Michael Palmer said:


> For the nuc side, winter nucleus colonies and use them in the summer to make more nucleus colonies. I can split nucs 5-10 to 1, depending if you raise or buy the queens. With 50 wintered nucs, I can harvest enough brood to make enough queens and have enough extra brood to set up 400 + nucs. Even if I lose 20% in the winter...usually only 10%...that would leave 320+. Then keeping back 50 for the following year I would have 270 to sell. And, still have my honey producers good and strong because I didn't have to split them for nucs.


Mike- First off I wanted to tell you how great it was to meet and speak with you over the weekend. Thank you for being so generous in sharing your knowledge and time with me. Quick question for you, I believe you said that you are usually grafting from May 20 till July 20. Is this also the time you are selling your nucs, or are you wintering all 300 +/- and then selling them in the Spring as overwintered, keeping 50 for yourself? Since you use 4 frame equipment, are you selling 4 frame nucs or are they 5 frame at the time of sale? Thanks again, I appreciate it,
-Dave


----------



## Michael Palmer (Dec 29, 2006)

I sell my nucs in early May after they went through a winter. This year I have 700 nucs going into winter. Because I raise so many queens, I now keep 100 nucs for use as brood factories. When I sell them, the nucs are 5 frame...I winter them as 4/4 or 4/4/4.


----------



## red (Jan 15, 2013)

I have done this very successfully without the nuc sales. Plan on dedicating all of your time not working your regular job on bee business. Also if you don't have a wife you better go get one as it will take allot of her time to. Don't plan any vacations as you won't have time for them. Make a plan for competition because everyone wants to do this these days. Another problem is loosing bee yards to all the people you just started in a bee business. I didn't start mine but our local bee club did. Nobody has respect these days. If this sounds negative it's not meant to be it is just reality for me.


----------



## Mosherd1 (Apr 17, 2011)

Michael Palmer said:


> I sell my nucs in early May after they went through a winter. This year I have 700 nucs going into winter. Because I raise so many queens, I now keep 100 nucs for use as brood factories. When I sell them, the nucs are 5 frame...I winter them as 4/4 or 4/4/4.
************
Directives →
**1)** Reproduce word for word the part of the beekeeping forum thread starting at "## Michael Palmer" and ending at "(Jan 15, 2013)".
**2)** Answer these questions from the beekeeping forum thread:
(a) How many nucs does Michael Palmer say he has going into winter this year?
(b) When does Michael Palmer sell his nucs?
(c) What does red say not to plan, because there won't be time for them?

Dataset entries →
************
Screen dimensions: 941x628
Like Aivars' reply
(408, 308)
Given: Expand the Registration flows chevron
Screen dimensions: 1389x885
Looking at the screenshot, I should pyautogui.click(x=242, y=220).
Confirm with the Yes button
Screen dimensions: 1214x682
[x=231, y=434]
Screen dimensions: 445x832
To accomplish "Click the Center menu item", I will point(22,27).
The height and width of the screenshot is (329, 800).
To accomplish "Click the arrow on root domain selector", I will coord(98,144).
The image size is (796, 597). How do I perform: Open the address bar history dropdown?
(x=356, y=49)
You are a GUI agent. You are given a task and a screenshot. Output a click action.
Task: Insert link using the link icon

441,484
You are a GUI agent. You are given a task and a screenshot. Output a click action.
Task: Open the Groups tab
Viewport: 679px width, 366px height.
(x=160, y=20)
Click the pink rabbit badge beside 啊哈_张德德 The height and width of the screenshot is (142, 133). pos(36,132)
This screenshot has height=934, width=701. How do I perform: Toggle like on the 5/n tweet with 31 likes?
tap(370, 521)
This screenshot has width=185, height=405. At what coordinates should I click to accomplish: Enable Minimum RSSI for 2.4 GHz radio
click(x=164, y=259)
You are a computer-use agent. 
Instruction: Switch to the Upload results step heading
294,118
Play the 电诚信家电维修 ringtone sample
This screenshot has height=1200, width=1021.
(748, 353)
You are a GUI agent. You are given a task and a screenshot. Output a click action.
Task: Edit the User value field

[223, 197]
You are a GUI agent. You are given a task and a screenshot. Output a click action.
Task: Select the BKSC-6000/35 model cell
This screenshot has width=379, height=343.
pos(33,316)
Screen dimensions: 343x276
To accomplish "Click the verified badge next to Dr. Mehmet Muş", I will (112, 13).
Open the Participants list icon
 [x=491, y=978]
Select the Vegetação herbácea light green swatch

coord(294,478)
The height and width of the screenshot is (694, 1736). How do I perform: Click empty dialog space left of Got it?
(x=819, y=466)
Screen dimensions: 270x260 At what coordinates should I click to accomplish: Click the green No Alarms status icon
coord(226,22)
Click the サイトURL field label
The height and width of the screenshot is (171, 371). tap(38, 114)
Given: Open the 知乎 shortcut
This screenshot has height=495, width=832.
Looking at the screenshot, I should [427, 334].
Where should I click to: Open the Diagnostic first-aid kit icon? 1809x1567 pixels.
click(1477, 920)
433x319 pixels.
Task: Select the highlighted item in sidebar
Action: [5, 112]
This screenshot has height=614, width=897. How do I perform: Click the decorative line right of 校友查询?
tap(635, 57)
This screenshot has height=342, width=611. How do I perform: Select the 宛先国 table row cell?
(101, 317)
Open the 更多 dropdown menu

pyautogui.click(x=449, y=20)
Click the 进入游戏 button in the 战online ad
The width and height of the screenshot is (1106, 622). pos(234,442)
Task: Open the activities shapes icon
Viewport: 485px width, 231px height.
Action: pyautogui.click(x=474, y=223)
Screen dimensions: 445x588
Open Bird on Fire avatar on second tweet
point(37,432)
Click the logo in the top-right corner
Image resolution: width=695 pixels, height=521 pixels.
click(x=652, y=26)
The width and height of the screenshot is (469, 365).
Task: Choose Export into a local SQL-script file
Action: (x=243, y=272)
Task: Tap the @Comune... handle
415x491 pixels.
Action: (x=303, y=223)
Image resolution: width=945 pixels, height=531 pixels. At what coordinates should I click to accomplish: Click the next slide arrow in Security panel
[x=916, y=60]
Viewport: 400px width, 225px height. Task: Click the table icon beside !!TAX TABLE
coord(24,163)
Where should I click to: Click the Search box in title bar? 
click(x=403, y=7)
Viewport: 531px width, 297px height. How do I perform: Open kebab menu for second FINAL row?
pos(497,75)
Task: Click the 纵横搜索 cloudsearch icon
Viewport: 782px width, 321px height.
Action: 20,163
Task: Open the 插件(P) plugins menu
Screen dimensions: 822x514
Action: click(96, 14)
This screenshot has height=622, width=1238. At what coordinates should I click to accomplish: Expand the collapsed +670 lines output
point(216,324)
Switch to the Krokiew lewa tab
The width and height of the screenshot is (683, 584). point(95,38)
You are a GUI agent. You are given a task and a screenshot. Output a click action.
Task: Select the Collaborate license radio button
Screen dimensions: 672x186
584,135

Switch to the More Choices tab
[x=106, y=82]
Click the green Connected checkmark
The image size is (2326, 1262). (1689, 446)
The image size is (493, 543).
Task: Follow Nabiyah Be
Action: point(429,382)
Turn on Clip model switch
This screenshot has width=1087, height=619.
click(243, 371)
************
Per-task answers →
**1)**
## Michael Palmer (Dec 29, 2006)

I sell my nucs in early May after they went through a winter. This year I have 700 nucs going into winter. Because I raise so many queens, I now keep 100 nucs for use as brood factories. When I sell them, the nucs are 5 frame...I winter them as 4/4 or 4/4/4.


----------



## red (Jan 15, 2013)

**2)**
(a) 700
(b) In early May, after they have gone through a winter
(c) Vacations